Problem to solve
Repeat verbatim the part of the items that opens with the line containing "Task: Click the search text field" and closes with the line containing "Action: [320, 17]", and nothing else.

Records supplied

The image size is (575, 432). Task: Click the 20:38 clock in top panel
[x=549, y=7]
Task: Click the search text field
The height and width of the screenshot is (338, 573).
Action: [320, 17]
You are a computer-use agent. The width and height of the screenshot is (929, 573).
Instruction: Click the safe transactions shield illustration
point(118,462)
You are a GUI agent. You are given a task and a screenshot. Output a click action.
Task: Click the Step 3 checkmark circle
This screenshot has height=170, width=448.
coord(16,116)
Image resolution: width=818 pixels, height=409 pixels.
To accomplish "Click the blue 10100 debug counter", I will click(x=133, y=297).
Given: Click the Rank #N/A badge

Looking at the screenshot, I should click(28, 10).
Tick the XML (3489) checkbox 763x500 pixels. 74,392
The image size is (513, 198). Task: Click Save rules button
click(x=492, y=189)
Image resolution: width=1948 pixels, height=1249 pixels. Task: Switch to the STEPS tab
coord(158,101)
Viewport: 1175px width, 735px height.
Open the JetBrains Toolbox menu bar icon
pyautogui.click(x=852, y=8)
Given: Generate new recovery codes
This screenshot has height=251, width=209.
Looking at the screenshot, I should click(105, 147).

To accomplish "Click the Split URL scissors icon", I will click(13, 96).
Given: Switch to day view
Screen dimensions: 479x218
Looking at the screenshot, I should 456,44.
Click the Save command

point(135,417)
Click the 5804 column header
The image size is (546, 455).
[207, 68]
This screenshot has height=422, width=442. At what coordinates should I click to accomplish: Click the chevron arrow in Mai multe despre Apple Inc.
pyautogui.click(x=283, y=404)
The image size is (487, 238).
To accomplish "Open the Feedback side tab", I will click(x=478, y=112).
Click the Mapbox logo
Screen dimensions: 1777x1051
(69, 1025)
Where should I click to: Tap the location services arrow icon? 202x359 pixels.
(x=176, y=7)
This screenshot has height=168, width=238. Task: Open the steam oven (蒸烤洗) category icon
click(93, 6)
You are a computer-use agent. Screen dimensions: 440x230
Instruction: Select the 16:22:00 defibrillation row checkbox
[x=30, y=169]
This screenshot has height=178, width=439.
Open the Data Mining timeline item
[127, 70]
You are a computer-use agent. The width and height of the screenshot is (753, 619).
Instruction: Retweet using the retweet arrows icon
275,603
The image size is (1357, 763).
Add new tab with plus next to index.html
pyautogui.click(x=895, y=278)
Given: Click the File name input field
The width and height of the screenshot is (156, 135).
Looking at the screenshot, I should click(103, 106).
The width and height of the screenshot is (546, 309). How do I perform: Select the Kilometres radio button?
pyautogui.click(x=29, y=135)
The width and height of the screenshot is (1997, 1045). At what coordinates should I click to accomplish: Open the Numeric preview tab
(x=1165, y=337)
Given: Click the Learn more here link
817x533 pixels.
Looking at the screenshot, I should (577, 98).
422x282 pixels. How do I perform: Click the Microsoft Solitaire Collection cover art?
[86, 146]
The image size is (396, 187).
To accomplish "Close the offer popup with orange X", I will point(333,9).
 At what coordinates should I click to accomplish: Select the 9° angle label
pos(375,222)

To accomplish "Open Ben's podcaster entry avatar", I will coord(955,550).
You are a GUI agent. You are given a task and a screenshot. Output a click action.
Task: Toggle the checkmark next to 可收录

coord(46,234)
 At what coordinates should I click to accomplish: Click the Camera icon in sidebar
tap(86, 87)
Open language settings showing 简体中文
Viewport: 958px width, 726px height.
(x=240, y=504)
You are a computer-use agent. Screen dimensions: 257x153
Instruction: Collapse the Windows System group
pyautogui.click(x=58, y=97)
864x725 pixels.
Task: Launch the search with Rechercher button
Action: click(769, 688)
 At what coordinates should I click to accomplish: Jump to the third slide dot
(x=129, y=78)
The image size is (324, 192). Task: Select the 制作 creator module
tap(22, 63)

The output
Task: Click the search text field
The height and width of the screenshot is (338, 573).
Action: [320, 17]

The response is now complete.